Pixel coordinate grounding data
===

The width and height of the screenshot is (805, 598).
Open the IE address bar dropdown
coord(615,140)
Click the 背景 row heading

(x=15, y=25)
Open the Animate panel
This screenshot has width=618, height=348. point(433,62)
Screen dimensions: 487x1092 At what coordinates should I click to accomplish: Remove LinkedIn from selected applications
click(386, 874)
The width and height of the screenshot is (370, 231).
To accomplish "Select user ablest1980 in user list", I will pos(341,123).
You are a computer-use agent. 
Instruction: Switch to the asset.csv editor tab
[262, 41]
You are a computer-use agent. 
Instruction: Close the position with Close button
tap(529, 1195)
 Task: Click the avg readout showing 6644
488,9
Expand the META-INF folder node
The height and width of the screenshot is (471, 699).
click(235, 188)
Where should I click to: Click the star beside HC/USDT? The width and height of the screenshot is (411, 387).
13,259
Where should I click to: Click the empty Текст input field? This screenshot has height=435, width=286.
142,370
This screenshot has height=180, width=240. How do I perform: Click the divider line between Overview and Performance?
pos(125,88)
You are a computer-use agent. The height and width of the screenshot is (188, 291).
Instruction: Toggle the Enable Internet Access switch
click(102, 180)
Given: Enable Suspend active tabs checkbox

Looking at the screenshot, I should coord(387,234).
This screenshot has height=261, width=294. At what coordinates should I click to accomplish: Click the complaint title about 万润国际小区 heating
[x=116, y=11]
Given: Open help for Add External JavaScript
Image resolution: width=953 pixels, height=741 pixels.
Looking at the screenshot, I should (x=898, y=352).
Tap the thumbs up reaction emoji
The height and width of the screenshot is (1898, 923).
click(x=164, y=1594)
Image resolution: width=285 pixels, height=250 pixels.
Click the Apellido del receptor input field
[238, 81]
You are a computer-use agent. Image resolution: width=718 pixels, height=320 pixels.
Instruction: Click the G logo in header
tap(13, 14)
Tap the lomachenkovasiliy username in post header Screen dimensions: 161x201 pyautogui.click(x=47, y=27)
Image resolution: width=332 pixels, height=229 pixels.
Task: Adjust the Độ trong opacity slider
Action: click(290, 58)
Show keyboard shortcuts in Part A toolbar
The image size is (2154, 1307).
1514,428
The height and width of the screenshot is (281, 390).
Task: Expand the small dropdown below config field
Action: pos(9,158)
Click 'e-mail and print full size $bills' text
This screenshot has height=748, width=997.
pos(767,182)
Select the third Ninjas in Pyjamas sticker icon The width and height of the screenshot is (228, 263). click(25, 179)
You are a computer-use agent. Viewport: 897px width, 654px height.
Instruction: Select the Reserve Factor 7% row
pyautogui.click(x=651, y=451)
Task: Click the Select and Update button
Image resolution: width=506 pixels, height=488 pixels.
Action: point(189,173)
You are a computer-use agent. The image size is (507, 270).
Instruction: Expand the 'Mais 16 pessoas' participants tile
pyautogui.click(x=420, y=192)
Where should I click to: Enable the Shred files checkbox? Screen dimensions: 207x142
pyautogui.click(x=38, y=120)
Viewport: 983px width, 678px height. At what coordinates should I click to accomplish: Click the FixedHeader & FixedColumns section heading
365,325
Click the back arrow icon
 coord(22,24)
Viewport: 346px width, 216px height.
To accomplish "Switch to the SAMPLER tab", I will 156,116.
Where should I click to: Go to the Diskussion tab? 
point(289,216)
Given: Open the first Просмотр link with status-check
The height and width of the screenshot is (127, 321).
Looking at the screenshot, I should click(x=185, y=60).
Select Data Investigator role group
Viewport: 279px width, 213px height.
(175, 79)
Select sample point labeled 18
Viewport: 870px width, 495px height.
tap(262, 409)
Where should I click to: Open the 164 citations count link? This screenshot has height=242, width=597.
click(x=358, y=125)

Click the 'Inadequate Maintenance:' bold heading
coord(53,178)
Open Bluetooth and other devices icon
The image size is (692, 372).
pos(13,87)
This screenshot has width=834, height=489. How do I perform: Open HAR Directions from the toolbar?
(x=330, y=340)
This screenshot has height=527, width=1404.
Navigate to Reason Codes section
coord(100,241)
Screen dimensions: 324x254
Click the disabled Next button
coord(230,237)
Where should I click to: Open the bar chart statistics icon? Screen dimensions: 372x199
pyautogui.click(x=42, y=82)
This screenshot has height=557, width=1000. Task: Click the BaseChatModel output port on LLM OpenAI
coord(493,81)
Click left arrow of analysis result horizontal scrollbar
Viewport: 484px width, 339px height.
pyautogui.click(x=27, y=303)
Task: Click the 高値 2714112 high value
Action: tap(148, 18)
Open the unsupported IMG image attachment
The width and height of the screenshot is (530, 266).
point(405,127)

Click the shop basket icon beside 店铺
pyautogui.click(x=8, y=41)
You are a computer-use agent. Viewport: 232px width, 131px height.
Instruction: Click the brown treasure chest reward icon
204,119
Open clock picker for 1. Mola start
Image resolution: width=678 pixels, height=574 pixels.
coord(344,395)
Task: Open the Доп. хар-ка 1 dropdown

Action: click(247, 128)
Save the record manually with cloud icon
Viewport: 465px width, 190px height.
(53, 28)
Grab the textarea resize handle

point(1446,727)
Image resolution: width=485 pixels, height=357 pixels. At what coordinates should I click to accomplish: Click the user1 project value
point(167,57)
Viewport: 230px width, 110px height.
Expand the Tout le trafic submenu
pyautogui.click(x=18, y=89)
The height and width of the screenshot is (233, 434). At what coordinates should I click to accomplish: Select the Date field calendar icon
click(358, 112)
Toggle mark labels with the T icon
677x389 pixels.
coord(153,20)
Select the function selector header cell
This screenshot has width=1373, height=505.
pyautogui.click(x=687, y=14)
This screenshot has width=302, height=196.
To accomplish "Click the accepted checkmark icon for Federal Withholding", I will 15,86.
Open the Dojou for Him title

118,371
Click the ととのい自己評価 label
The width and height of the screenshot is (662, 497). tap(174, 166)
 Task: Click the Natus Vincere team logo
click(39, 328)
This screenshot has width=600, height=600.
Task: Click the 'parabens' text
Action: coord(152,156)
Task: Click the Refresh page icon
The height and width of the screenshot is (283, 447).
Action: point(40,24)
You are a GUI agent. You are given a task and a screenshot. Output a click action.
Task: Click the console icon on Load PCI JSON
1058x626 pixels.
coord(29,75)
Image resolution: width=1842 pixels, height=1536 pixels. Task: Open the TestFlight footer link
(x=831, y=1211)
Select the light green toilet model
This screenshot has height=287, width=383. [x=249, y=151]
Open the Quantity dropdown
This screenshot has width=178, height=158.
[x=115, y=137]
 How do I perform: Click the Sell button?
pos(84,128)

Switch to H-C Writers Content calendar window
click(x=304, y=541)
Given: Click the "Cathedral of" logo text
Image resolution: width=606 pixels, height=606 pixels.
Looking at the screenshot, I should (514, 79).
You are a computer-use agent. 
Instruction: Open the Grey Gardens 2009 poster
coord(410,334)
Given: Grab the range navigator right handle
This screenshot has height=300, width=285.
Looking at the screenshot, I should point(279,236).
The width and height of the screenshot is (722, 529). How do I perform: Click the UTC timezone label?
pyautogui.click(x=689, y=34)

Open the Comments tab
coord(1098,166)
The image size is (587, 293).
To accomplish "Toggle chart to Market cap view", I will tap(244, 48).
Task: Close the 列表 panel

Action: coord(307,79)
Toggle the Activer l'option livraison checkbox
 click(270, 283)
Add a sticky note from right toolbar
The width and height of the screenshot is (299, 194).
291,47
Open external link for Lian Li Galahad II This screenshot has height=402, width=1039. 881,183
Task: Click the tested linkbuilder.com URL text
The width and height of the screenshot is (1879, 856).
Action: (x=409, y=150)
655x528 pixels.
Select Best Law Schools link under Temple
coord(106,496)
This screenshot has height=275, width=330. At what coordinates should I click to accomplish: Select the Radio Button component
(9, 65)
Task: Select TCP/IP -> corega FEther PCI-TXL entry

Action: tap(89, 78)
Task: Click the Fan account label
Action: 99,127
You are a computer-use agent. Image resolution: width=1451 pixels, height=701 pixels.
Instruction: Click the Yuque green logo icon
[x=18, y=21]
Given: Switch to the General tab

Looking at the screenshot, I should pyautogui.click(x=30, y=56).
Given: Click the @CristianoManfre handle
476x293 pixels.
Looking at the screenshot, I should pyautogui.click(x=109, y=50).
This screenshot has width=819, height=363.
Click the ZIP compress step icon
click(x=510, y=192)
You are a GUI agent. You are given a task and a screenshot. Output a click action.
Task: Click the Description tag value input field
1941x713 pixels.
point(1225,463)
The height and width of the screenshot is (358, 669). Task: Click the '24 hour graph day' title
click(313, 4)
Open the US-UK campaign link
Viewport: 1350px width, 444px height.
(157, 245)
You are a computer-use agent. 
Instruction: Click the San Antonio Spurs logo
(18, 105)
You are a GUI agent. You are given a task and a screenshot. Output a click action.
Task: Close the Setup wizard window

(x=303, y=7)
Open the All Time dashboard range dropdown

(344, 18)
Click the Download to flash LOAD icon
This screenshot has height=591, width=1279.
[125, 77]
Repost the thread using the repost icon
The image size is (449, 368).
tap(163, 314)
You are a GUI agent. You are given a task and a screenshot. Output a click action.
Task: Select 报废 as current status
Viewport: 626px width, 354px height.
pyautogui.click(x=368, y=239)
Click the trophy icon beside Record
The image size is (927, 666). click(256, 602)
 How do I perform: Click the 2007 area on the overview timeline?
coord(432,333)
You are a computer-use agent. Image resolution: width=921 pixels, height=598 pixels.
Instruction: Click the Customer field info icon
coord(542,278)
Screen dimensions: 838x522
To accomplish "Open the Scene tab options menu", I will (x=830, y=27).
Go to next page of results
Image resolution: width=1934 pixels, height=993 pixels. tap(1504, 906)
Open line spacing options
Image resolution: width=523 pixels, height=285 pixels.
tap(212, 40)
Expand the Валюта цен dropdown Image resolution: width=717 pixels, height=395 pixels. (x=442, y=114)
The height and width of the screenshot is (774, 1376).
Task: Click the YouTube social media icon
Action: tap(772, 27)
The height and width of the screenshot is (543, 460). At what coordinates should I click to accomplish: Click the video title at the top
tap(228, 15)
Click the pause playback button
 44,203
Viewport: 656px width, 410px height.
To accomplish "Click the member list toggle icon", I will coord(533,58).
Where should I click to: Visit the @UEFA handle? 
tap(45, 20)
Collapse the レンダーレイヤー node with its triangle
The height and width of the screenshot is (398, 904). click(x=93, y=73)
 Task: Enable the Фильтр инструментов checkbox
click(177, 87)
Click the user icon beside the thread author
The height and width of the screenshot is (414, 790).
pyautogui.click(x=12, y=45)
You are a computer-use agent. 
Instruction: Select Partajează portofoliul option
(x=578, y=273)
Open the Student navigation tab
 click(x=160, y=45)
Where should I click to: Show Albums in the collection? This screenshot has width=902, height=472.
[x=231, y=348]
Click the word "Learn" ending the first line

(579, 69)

===

Retype, exactly and in full, the lines above from the one containing "The height and width of the screenshot is (233, 434)." through the one containing "Select the function selector header cell".

▶ [Written reply]:
The height and width of the screenshot is (233, 434). At what coordinates should I click to accomplish: Select the Date field calendar icon
click(358, 112)
Toggle mark labels with the T icon
677x389 pixels.
coord(153,20)
Select the function selector header cell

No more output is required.